Both Barnowskis are also ardent supporters of Howell High School boys’ tennis team’s “Play for the Cure” tennis tournament.  Like the Walk, the event, now in its fourth year, raises funds for research and spreads ALS awareness to their community. Don Barnowski and Mark Oglesby, the team’s tennis coach, share a strong appreciation for how this event involves student athletes who proactively demonstrate how to be better citizens. This year’s tournament takes place in September 2012.
Aside from supporting these awareness activities, Barnowski, 53, former Chief Information Officer at United Way for Southeastern Michigan, also helps others with the disease by participating in research and clinical trials at the University of Michigan, Henry Ford Hospital and the Cleveland Clinic.
Maggie and the couple’s children, Nicholas, 18, and Emily, 16, will accompany Woolner and chapter volunteers to the nation’s capital to meet with national legislators at this year’s National ALS Advocacy Day and Public Policy Conference.

Meet Annette Farmer

First, Annette Farmer noticed she was tripping occasionally in 2009, as she worked her shift as a nurse in Florida.
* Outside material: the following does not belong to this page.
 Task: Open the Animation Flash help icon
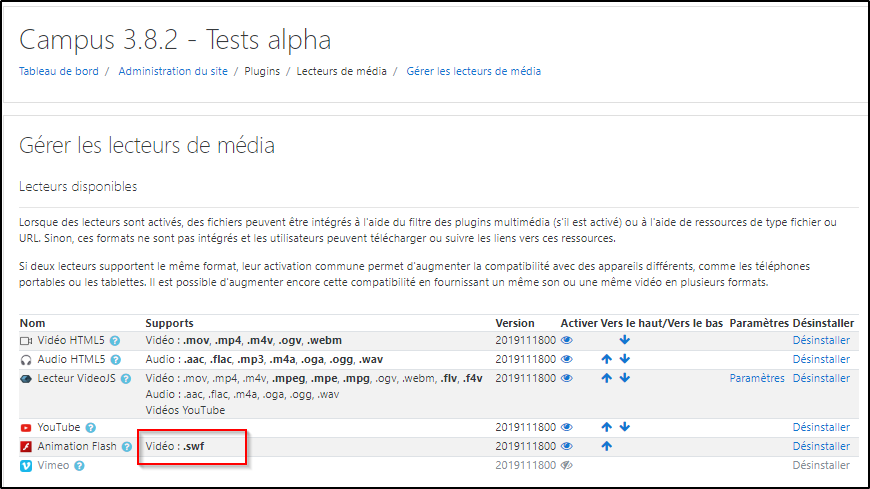[127, 447]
A few months later, her foot wouldn’t raise as she jogged along the beach. As a nurse, she could rationalize the muscle weakness to a herniated disc years before.
Then her voice started to change, too. Her patients picked up on that first.
“As I was working with patients, I could see, at first they thought I had an accent,” Annette said. “Then I could tell it was getting a little bit more difficult to form words. I decided,even as a nurse, something must be going on.”
Her family doctor urged her to see a neurologist. Early tests indicated ALS, but her friends urged her to go to Mayo Clinic, for a second opinion…
“Sure enough, it was confirmed,” she said. She and her ex-husband, a physician, have two adult children, and have just welcomed their first grandson. He’s not the only excitement.
On Sept. 4, 2010, just weeks after Mayo confirmed her diagnosis, Annette married anesthesiologist Richard Hackim. They celebrated their first anniversary at their Cascade Township home last week.
The couple met in a Florida hospital operating room — she was the nurse, he was the new anesthesiologist. “It was love at first sight,” Annette said, smiling broadly.
Two years ago, the new couple invested in an Ohio farm, and spend nearly every weekend at the 300-acre farm, a four-hour drive from Grand Rapids.
In the meantime, Annette has struggled to cope with her growing infirmities. The former ballerina and snow skier now wears an ankle brace and leans on a cane — for any distance, she resorts to a wheelchair. “I’m working to be independent, as far as eating and dressing. I can still drive.” But the biggest blow is in her speech.
“The hardest thing has been not being able to communicate. I’ve had lots of friends and enjoy talking to people. It seems to be the most frustrating,” Annette said. And after a year and a half of living in France, she appreciated red wine… until now.
“I can’t even take a sip without it really affecting my speech,” she said. At 52, she struggled to adjust to the vagaries of the disease.
“For the longest time — I think it was partly denial — I wouldn’t read any of the literature,” Annette said. “Every time I did, I would break down.” Gradually, though, her mind and attitude made an adjustment. She’s entered a Phase 3 clinical trial, and praises the care she has received at the ALS Clinic in Grand Rapids.
“Now, it’s just strange. All of a sudden, my mind has changed,” she said. “I’m learning to go out there and try to help other people.”